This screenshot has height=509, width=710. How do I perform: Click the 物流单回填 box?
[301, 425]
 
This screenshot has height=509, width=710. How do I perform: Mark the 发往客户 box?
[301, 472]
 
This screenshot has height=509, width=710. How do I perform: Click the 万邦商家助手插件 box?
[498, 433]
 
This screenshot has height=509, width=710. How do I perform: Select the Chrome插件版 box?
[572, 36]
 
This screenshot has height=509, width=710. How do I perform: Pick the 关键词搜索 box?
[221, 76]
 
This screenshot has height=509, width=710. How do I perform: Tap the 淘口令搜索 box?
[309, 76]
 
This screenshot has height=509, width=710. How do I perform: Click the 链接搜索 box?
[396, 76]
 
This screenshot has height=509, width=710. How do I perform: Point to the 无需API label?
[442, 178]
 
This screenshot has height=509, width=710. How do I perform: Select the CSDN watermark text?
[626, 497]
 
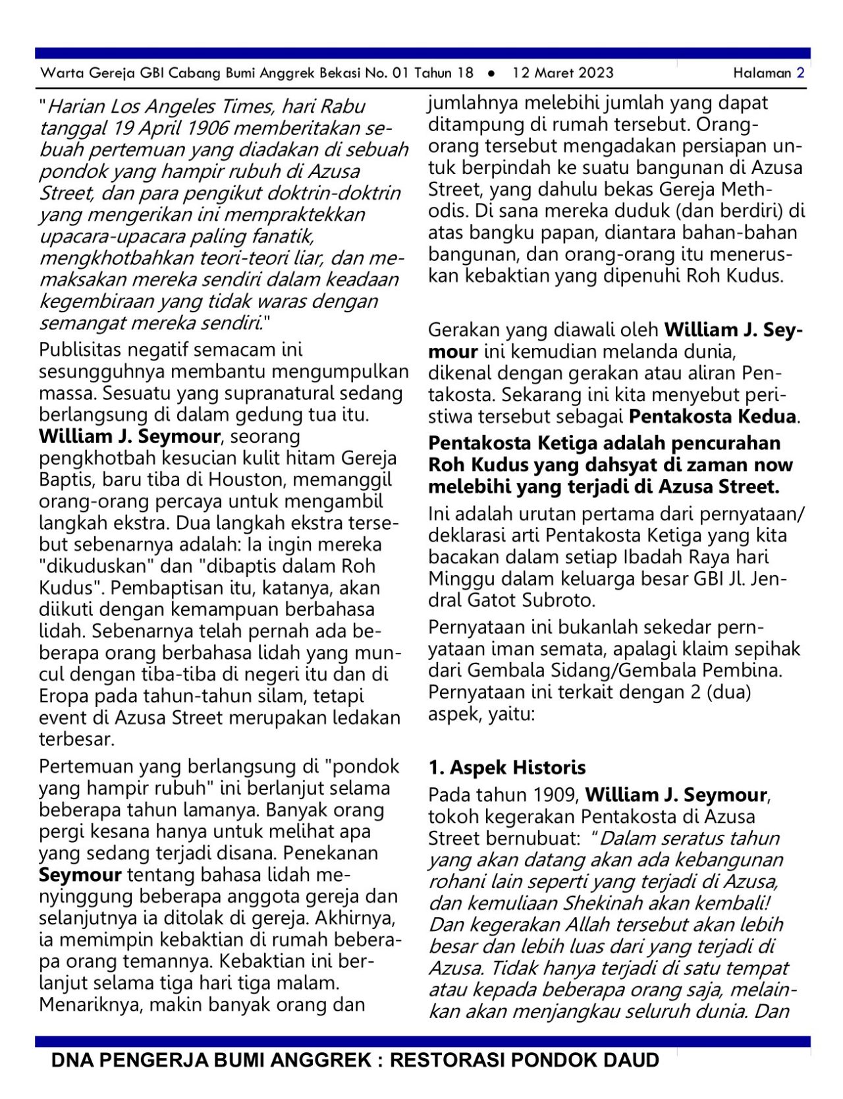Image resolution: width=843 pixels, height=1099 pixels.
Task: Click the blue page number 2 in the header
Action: [800, 72]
#####
=== YOUR OBJECTIVE ===
Please report every line in the listing above that contains the string "Select", copying each line in full. Only matches with the same capitalization count.

=== SOLUTION TO THIS TASK ===
This screenshot has height=509, width=710. How do I perform: Select the Chrome插件版 box?
This screenshot has height=509, width=710. How do I perform: Select the CSDN watermark text?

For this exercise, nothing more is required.